Synology has been remarkably enthusiastic about the utility of NVMe in their brand new 2020/2021 series of diskstation devices and this is further enforced in the upcoming DSM 7.0 beta at the end of the year, with further improvements of system performance with the benefit of SSD caching. SSD caching largely of most benefit to storage users with considerable numbers of smaller files to work through on a regular basis, frequently accessed common files and files that have copious metadata surrounded architecture.
So, for example, big 4K video files and large disc image ISO will feel almost no benefit from SSD caching on a storage level (but once deployed, that’s a different story), however large photo collections with thumbnails, duplicated virtual machines and large multi-access databases from a shared drive environment will certainly see performance improvements as the cache burns in and learns which files the uses would see advantages. Ultimately, the use of SSD caching is to allow the NAS users to leverage the high IOPS and general greater performance of two SSDs to benefit the larger array of slower, but larger capacity, hard drives in the RAID. Let’s see how you would utilise this device in practice.

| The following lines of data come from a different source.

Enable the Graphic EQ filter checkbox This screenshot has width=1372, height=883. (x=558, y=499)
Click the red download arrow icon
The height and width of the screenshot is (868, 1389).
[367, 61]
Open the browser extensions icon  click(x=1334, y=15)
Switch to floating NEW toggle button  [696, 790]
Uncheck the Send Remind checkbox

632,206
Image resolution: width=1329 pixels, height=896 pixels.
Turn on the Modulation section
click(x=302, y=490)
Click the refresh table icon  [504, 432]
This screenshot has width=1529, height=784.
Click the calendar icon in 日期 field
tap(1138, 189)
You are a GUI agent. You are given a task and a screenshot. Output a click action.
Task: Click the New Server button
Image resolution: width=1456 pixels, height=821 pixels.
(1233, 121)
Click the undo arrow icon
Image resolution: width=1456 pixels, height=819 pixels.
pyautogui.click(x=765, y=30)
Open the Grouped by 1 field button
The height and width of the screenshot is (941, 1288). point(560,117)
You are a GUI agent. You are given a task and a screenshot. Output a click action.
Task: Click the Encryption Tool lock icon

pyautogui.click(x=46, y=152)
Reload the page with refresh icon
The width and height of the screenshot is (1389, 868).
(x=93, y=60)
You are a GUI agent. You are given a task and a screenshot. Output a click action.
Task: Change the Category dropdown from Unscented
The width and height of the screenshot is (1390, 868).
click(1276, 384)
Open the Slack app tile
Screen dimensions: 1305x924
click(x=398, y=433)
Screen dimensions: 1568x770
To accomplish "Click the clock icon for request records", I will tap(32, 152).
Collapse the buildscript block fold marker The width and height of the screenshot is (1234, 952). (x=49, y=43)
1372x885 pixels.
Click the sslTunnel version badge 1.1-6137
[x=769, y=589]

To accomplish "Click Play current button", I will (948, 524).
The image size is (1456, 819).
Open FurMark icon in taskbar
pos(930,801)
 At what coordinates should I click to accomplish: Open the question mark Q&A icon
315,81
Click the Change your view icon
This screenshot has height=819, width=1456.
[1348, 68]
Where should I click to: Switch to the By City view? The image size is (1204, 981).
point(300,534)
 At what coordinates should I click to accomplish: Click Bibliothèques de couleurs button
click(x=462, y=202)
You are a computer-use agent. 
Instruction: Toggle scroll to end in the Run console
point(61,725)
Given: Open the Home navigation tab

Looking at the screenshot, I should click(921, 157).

Synology DS1621xs+ NAS Review – Software
The Synology range of NAS devices all features the same software, in DSM 6.2. What separates them is the extent to which it can run the software, both in terms of which applications and to what extent. This is often governed by the memory and CPU inside and the DS1621xs+ NAS is no exception. If you currently own a DS3617xs+ NAS from Synology, then chances are that the Synology DS1621xs+ NAS will have little or nothing that you have not seen before. Featuring a similar (if greater gen) CPU in the Intel Xeon, this quad-core processor in the DS1621xs+ does not present a massive upgrade to you. in terms of scaling between the new and older device. However, for those looking for a robust storage NAS with RAID coverage and internal hardware that will stand the test of time, the newer NAS represents a great starting block for your network-attached storage system and in a straight comparison, wins in almost every way. It unsurprisingly arrives with all the software advantages available on a modern NAS, thanks to the DiskStation Manager (DSM) platform currently in version 6.2.2 and DSM 7.0 soon to be available towards the end of the year. The DS1621xs+ NAS supports a multitude of first-party applications and third-party apps for home and business use, such as:
A full software review of the DSM 6.2 platform on the DS1621xs+ NAS is currently in process and I hope to have this to you here on the blog very soon or on the YouTube channel in due course. Stay tuned.
Synology DS1621xs+ NAS Review – Conclusion
It is fair to say that the Synology DS1621xs+ NAS makes a bold statement in what it is bringing to the table. Synology has been a brand that up until a few years ago traded significantly more on its software than it does on its hardware. Devices like the DS1621xs+ go a long way to dispel this myth in 2020/2021 and what we find here is an exceptionally well-equipped desktop NAS system. Obviously, at this price tag, you would expect it to deliver a lot and as a combined hardware and software package, the DS1621xs+ certainly achieved this. What issues you can make with the hardware are of the DS1621xs+ are more a question of the brands own decisions on what users want in storage right now.
Small factors such as the NVMe bays not being accessible for RAW storage, the lack of Synology hybrid RAID and the use of CPU seen in 2017 and 2018 release hardware might put some potential buyers on the fence. But ultimately if you’ve committed to a desktop Synology solution because of DSM, the brand’s high reputation and that spec sheet – you will genuinely struggle to find a more powerful and equipped desktop NAS from this company right now.